O fluxo de sangue ensurdecia seus ouvidos, e seu peito ribombava com as batidas frenéticas de seu coração. Sem pensar, segurou na base da janela e saltou para fora da casa, esquecendo-se de checar se ninguém estava olhando naquela direção. Assim que pousou os pés na calçada, ouviu uma voz gritar:

–Ladrão! Olhem! Peguem ela!

Droga! Essa não...!

Mais por instinto do que por vontade própria, começou a correr desesperadamente para fora da cidade.

–Volte aqui, sua pestinha!

–Ladrazinha de uma figa!

–Peguem ela!

A menina passou correndo por alguns agricultores que voltavam do campo. Um deles, o que era meio homem, meio urso, percebendo do que se tratava a confusão, estendeu a enxada colocando-a no caminho da menina. No desespero, ela não percebeu o obstáculo, que acertou em cheio suas canelas. A pequenina foi ao chão rolando agarrada ao pão que acabara de furtar.

–É ladra! Não deixem ela escapar!

No chão, ela percebeu os vultos se aproximando. Tinha que fugir. Senão iriam linchá-la. Queria deixar o pão e sair correndo, mas seu estômago, mesmo em meio a toda aquela confusão, roncou de novo. Sua cabeça girava. Estava tonta de fome.

Movida por isso, ergueu-se do chão no momento em que o agricultor ia agarrá-la pelos cabelos. Ela abriu a boca e enterrou os dentinhos afiados no antebraço do homem-urso. Ele urrou de dor jogando o corpo para trás, dando os segundos que a menina precisava para escapar dos civis enfurecidos que estavam quase ali. Ao fugir para o vale, ouviu os pés enfurecidos batendo no chão nos limites da cidade.

–Ladra!

–Você me paga, sua imprestável!

Ela mal escutava. Corria o mais rápido possível para dentro dos campos áridos do Vale do Dragão. Seu estômago se revirava, suas pernas doíam e sua cabeça girava. Uma dor incomum lhe fazia arder os olhos ensopados de lágrimas que eram uma mistura de fome e culpa.

***

Lá fora estava uma gritaria. Já era quase impossível se concentrar nos pergaminhos.

–Yi Jie, que barulheira é essa lá fora? – reclamou Sarai.

–Eu não sei, Alteza. Quer que eu vá checar? – respondeu o servo pacientemente.

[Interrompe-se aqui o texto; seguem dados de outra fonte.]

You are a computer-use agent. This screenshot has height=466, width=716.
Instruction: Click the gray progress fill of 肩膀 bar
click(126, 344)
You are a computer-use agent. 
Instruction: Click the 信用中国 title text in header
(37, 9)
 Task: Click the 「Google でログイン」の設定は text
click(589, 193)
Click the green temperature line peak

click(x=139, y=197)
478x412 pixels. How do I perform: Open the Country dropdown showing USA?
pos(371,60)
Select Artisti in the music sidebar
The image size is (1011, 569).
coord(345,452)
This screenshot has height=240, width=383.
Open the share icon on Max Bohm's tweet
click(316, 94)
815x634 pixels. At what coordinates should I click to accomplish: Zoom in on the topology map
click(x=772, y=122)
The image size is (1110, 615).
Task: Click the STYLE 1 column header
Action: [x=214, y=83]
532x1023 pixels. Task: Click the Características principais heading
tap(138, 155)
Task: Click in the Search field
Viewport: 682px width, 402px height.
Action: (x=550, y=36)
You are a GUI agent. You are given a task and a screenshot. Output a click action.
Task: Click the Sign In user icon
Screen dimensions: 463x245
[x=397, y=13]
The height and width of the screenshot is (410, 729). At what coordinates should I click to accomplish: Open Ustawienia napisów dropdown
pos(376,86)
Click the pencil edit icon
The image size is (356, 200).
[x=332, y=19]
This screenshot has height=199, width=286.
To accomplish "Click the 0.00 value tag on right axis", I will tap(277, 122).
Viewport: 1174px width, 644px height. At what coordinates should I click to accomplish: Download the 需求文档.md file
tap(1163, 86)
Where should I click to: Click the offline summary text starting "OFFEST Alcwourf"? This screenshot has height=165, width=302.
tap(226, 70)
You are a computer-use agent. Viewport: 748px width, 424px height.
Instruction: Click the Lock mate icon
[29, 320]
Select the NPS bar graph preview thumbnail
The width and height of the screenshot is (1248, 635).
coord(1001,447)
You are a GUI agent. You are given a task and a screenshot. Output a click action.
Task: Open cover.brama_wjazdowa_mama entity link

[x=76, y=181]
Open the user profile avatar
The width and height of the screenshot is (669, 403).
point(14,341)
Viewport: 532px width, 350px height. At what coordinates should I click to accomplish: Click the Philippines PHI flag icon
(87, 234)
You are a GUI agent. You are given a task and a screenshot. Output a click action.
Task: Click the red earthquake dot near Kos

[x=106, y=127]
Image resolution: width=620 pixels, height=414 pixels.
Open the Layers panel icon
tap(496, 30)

–Não precisa. – a pequena Ruhama interferiu – Só feche as janelas, por favor. Está difícil de concentrar...

–Claro, Alteza.

Ruhama e Sarai eram filhas do rei do Reino dos Selvagens. Ruhama era a mais velha, e estava sendo preparada dia após dia para herdar o trono do reino ao lado de um pretendente que seria escolhido por seu pai.

A pequena princesa voltou a olhara para os pergaminhos espalhados sobre sua mesa de estudos. As letras se embaralhavam diante de seus olhos e um zumbido constante em seus ouvidos lhe tirava completamente a atenção. Mexeu com impaciência nas folhas e suspirou.

–Eu vou tomar um ar no jardim, Yi Jie.

–Claro, Alteza. Entretanto, não se demore muito. Se seu pai encontrá-la fora do q-

–Eu sei, eu sei. Eu já volto. – e com essa última declaração, saiu pisando firme na direção do jardim do castelo em que vivia. Em contraste com a árida savana que rodeava a Cidade Perdida, o jardim real era quase uma selva verde pontilhada de manchas coloridas que podiam voar. E por mais bela que aquela floresta domesticada fosse, a pequena princesa sequer se lembrava que essas maravilhas existiam dentro do lugar que vivia. Apenas um ponto do jardim a interessava. Haviam pedras engolidas pelas plantas que antes haviam formado cômodos antigos do castelo. Explorando essas ruínas, Ruhama descobriu uma passagem subterrânea que se estendia em pequenos túneis por toda a extensão da construção real. Ela acreditava que eles iam além, espalhando-se como uma teia sob a Cidade Perdida. Entretanto o medo de ser pega fora do castelo sem autorização e a escuridão dos túneis esquecidos a desencorajaram a explorar as passagens mais a fundo.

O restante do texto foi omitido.